• [Instructions to follow] Repeat the lines of the material below exactly, beginning at the one with "Instruction: Open the Cookies link" and stopping after the last.

* * * * * * * * *

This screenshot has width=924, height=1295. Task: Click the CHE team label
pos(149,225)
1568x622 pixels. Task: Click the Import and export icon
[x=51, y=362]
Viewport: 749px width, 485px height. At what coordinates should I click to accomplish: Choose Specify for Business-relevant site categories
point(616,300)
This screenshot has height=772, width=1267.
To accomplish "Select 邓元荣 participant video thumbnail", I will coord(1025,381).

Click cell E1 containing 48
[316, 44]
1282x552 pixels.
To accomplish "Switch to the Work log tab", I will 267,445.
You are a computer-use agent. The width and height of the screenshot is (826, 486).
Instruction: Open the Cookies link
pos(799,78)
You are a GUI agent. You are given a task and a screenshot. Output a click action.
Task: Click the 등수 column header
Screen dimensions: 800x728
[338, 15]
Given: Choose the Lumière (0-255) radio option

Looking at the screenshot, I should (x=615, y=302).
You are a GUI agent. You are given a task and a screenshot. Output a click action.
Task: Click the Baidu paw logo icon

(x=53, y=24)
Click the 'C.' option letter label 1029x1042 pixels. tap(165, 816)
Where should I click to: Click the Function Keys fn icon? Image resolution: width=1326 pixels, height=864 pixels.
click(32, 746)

* * * * * * * * *

• [Response]
Instruction: Open the Cookies link
pos(799,78)
You are a GUI agent. You are given a task and a screenshot. Output a click action.
Task: Click the 등수 column header
Screen dimensions: 800x728
[338, 15]
Given: Choose the Lumière (0-255) radio option

Looking at the screenshot, I should (x=615, y=302).
You are a GUI agent. You are given a task and a screenshot. Output a click action.
Task: Click the Baidu paw logo icon

(x=53, y=24)
Click the 'C.' option letter label 1029x1042 pixels. tap(165, 816)
Where should I click to: Click the Function Keys fn icon? Image resolution: width=1326 pixels, height=864 pixels.
click(32, 746)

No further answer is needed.